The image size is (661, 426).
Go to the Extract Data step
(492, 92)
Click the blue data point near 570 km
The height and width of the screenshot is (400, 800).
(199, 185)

## GIVEN PROBLEM
Could you copy out every line of the records above, word for word and in the same order?

## RESPONSE FOR THIS EXERCISE
The image size is (661, 426).
Go to the Extract Data step
(492, 92)
Click the blue data point near 570 km
The height and width of the screenshot is (400, 800).
(199, 185)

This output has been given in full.